My grandfather, Wilfrid (note the spelling) Partridge, lived in an old people’s home: the Helping Hand in North Adelaide. When I visited him I noticed—and mourned—the lack of children. Old people and children get along brilliantly, yet here they were, separated from each other by the craziness of our society. So I decided to write a book that might bring children and the elderly together in the hope that teachers might initiate the inter-generational contact.

Granddad never lost his memory. He was sparky and wonderful to talk to. I visited him weekly until he died suddenly of pneumonia aged 96. That’s why Miss Nancy in the book is 96. The other old people in the book have the dignity and characteristics of the people who lived in the same home as he did. ‘Mrs. Morgan’ lived next door to him and played her organ for hours, crying from what was then called ‘melancholia’. We now call it depression. ‘Mr. Bryant’ was very tall. ‘Mr Hosking’ wasn’t an old person—he was one of my favourite colleagues at the college where we both taught.
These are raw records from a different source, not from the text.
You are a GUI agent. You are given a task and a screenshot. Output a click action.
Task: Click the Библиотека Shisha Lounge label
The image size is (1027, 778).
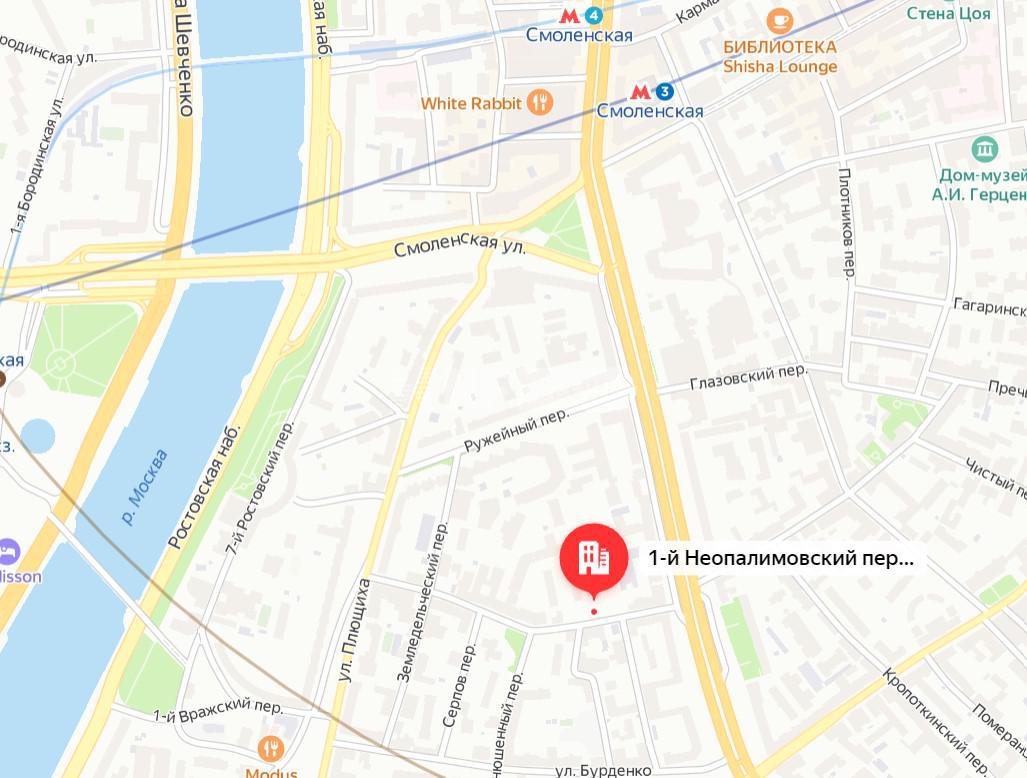[x=780, y=57]
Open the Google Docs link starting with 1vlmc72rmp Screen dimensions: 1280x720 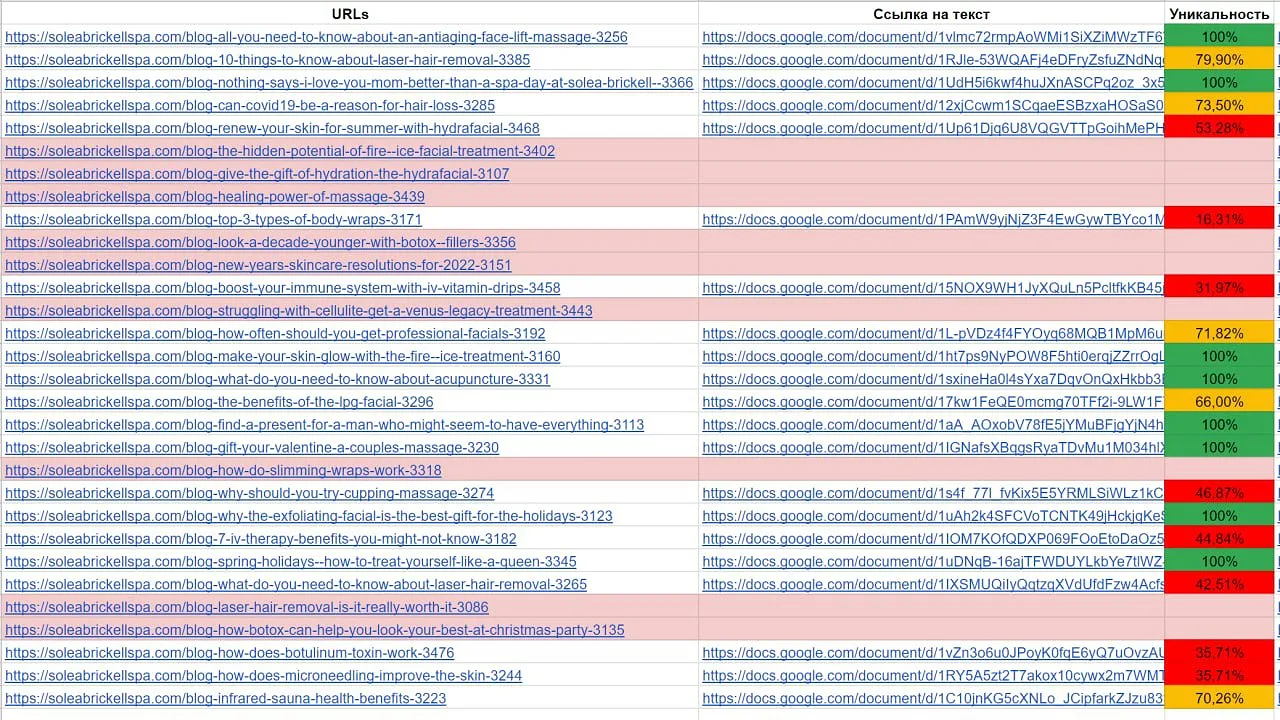coord(932,37)
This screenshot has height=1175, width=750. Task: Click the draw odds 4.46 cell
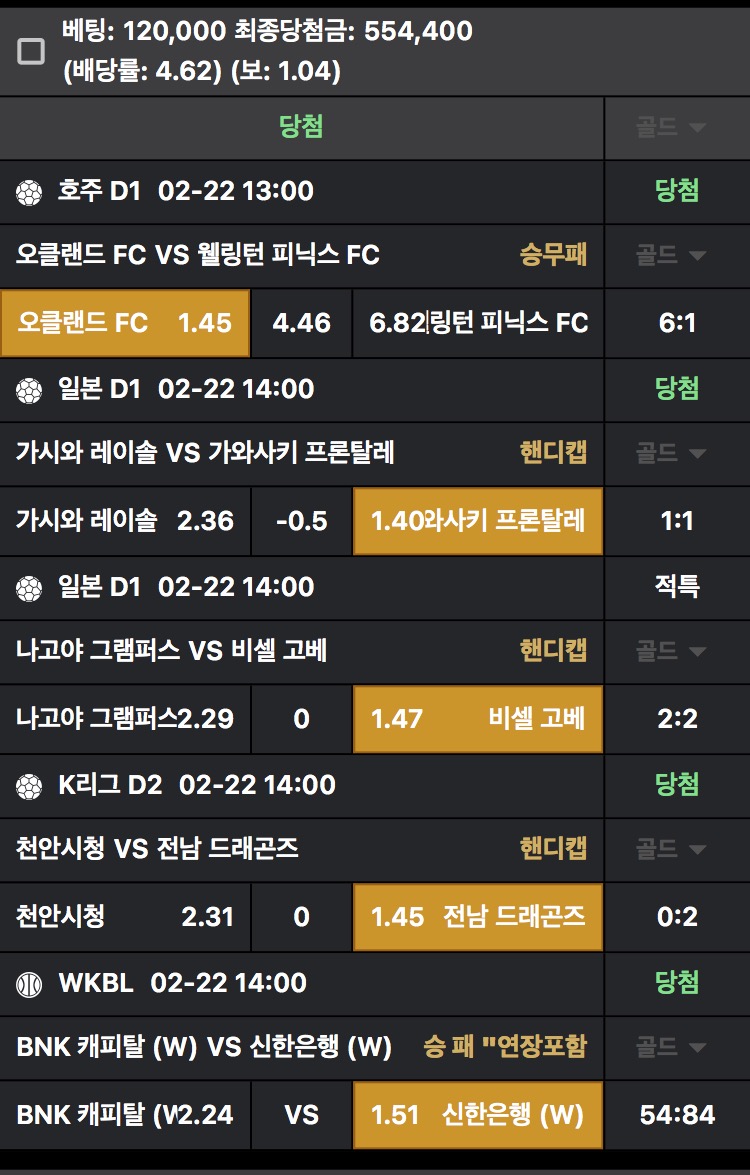pyautogui.click(x=301, y=323)
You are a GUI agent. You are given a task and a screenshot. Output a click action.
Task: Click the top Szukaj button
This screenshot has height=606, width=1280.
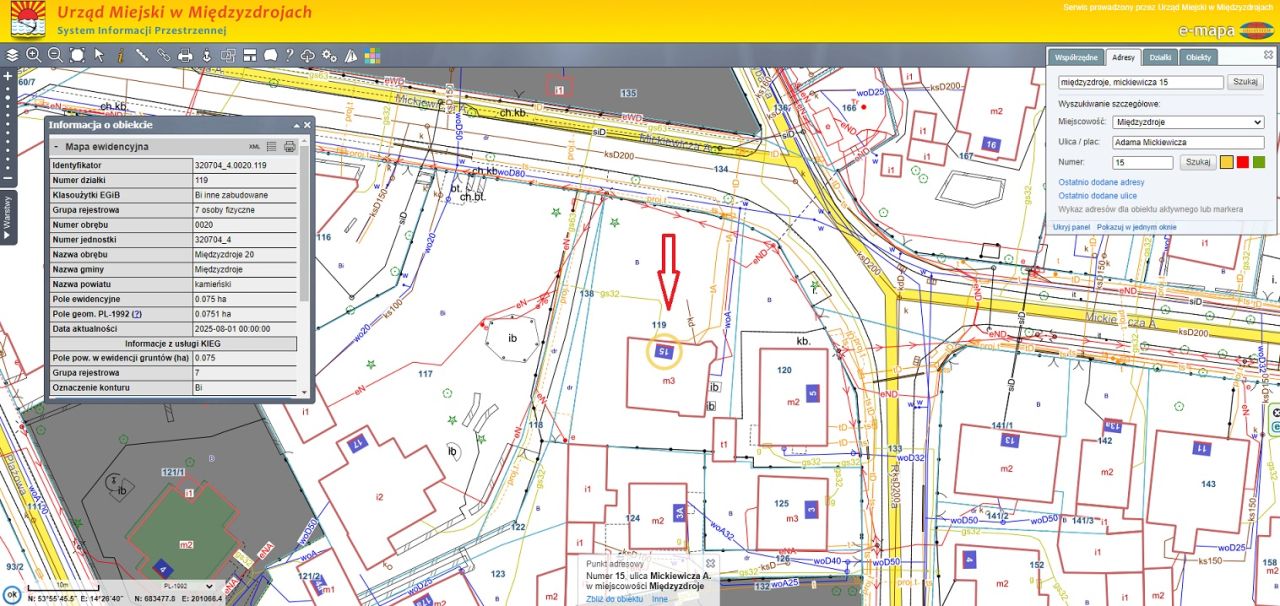click(1246, 82)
The big brother who never came back was based on my mother’s first husband who was killed in the Second World War, as was my mother-in-law’s brother, which is why they ‘never came back.’ My grandfather gave me his war medals so I included them in the sad memories. Chloë had a puppet on strings and I remember her sneezing with a mouthful of porridge so I combined those two things in the happy memories. My dad’s name is the full title: Wilfrid Gordon McDonald Partridge. Miss Nancy’s equally long name is made up from my mother Nan, my little sister Alison, and my middle sister Jan Delacourt, who was then married to a man whose last name was Cooper.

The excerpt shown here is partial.